STATED EXERCISE:
Lay out every line of the records below as a Markdown table with two columns, Row and Line, numbering the lines and skipping any blank ones. Omit the pictures from your table.
----- RECORD EXTRACTS
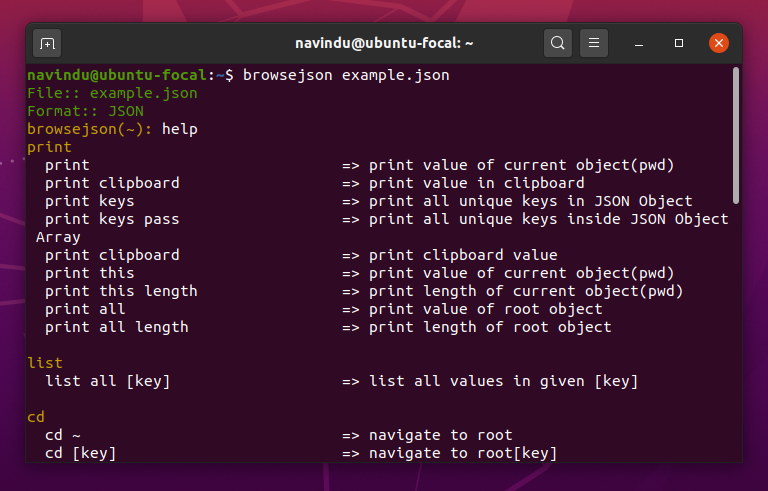Click the 'browsejson example.json' command text
The height and width of the screenshot is (491, 768).
click(346, 75)
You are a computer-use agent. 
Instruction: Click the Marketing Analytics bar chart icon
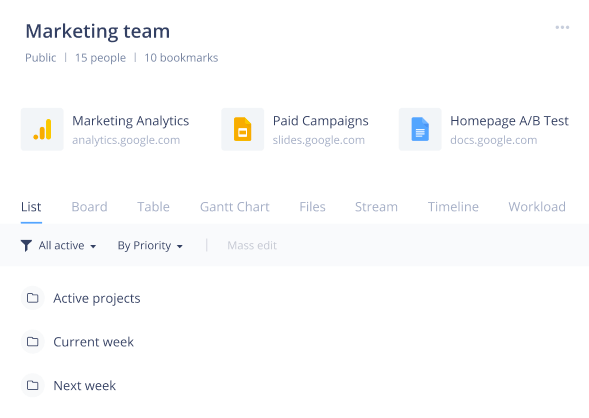click(42, 130)
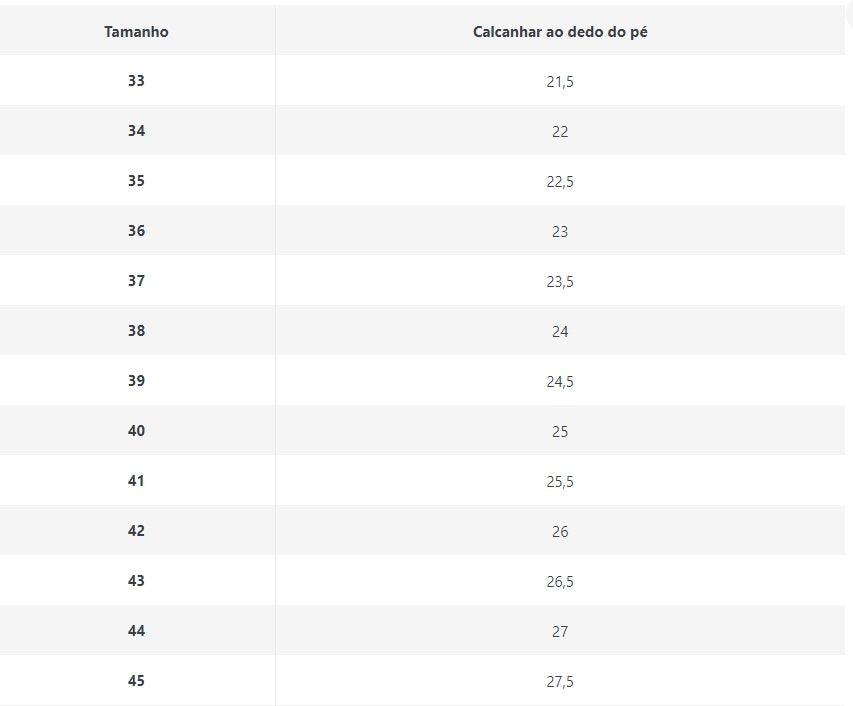Image resolution: width=853 pixels, height=706 pixels.
Task: Click size 39 in Tamanho column
Action: click(136, 381)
----------
RESULT FOR THIS EXERCISE:
| Row | Line |
|---|---|
| 1 | Click the 'browsejson example.json' command text |
| 2 | The height and width of the screenshot is (491, 768). |
| 3 | click(346, 75) |
| 4 | You are a computer-use agent.  |
| 5 | Instruction: Click the Marketing Analytics bar chart icon |
| 6 | click(42, 130) |
| 7 | Image resolution: width=853 pixels, height=706 pixels. |
| 8 | Task: Click size 39 in Tamanho column |
| 9 | Action: click(136, 381) |